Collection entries
■ ■ ■ ■ ■

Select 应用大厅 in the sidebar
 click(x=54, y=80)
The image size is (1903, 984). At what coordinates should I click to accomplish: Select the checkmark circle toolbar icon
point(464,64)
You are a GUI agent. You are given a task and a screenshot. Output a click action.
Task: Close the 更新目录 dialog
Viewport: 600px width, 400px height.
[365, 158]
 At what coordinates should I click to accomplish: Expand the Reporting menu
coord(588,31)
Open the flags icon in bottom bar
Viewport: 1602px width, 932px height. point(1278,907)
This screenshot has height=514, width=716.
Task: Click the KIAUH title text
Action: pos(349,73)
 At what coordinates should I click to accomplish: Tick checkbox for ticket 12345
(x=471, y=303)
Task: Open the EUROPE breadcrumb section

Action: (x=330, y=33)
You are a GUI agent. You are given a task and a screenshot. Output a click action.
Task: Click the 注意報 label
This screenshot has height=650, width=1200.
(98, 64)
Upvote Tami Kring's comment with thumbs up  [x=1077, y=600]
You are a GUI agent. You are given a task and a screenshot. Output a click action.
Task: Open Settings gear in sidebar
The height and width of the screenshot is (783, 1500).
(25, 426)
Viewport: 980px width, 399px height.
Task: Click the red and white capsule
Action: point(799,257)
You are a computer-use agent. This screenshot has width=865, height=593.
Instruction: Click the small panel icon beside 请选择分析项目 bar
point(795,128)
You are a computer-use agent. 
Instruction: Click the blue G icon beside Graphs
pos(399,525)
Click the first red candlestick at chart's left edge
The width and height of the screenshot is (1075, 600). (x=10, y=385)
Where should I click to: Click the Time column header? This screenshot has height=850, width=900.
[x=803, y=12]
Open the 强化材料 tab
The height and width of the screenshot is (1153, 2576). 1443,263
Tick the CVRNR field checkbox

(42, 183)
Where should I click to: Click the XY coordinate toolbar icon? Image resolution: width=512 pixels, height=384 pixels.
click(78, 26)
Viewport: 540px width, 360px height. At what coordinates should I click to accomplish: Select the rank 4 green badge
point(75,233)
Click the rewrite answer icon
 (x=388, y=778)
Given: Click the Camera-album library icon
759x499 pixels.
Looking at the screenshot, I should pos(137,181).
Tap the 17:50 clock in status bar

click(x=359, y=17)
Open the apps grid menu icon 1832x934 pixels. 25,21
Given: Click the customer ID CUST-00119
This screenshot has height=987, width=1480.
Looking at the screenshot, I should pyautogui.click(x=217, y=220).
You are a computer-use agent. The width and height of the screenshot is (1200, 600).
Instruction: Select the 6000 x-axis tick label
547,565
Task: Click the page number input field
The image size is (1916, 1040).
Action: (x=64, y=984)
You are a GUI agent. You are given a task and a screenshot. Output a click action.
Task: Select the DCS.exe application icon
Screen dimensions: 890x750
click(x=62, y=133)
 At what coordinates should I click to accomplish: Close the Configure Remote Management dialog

■ ■ ■ ■ ■

» **Your instructions**
You are asked to transcribe the complete data exactly.

» **Answer**
Select 应用大厅 in the sidebar
 click(x=54, y=80)
The image size is (1903, 984). At what coordinates should I click to accomplish: Select the checkmark circle toolbar icon
point(464,64)
You are a GUI agent. You are given a task and a screenshot. Output a click action.
Task: Close the 更新目录 dialog
Viewport: 600px width, 400px height.
[365, 158]
 At what coordinates should I click to accomplish: Expand the Reporting menu
coord(588,31)
Open the flags icon in bottom bar
Viewport: 1602px width, 932px height. point(1278,907)
This screenshot has height=514, width=716.
Task: Click the KIAUH title text
Action: pos(349,73)
 At what coordinates should I click to accomplish: Tick checkbox for ticket 12345
(x=471, y=303)
Task: Open the EUROPE breadcrumb section

Action: (x=330, y=33)
You are a GUI agent. You are given a task and a screenshot. Output a click action.
Task: Click the 注意報 label
This screenshot has height=650, width=1200.
(98, 64)
Upvote Tami Kring's comment with thumbs up  [x=1077, y=600]
You are a GUI agent. You are given a task and a screenshot. Output a click action.
Task: Open Settings gear in sidebar
The height and width of the screenshot is (783, 1500).
(25, 426)
Viewport: 980px width, 399px height.
Task: Click the red and white capsule
Action: point(799,257)
You are a computer-use agent. This screenshot has width=865, height=593.
Instruction: Click the small panel icon beside 请选择分析项目 bar
point(795,128)
You are a computer-use agent. 
Instruction: Click the blue G icon beside Graphs
pos(399,525)
Click the first red candlestick at chart's left edge
The width and height of the screenshot is (1075, 600). (x=10, y=385)
Where should I click to: Click the Time column header? This screenshot has height=850, width=900.
[x=803, y=12]
Open the 强化材料 tab
The height and width of the screenshot is (1153, 2576). 1443,263
Tick the CVRNR field checkbox

(42, 183)
Where should I click to: Click the XY coordinate toolbar icon? Image resolution: width=512 pixels, height=384 pixels.
click(78, 26)
Viewport: 540px width, 360px height. At what coordinates should I click to accomplish: Select the rank 4 green badge
point(75,233)
Click the rewrite answer icon
 (x=388, y=778)
Given: Click the Camera-album library icon
759x499 pixels.
Looking at the screenshot, I should pos(137,181).
Tap the 17:50 clock in status bar

click(x=359, y=17)
Open the apps grid menu icon 1832x934 pixels. 25,21
Given: Click the customer ID CUST-00119
This screenshot has height=987, width=1480.
Looking at the screenshot, I should pyautogui.click(x=217, y=220).
You are a computer-use agent. The width and height of the screenshot is (1200, 600).
Instruction: Select the 6000 x-axis tick label
547,565
Task: Click the page number input field
The image size is (1916, 1040).
Action: (x=64, y=984)
You are a GUI agent. You are given a task and a screenshot. Output a click action.
Task: Select the DCS.exe application icon
Screen dimensions: 890x750
click(x=62, y=133)
 At what coordinates should I click to accomplish: Close the Configure Remote Management dialog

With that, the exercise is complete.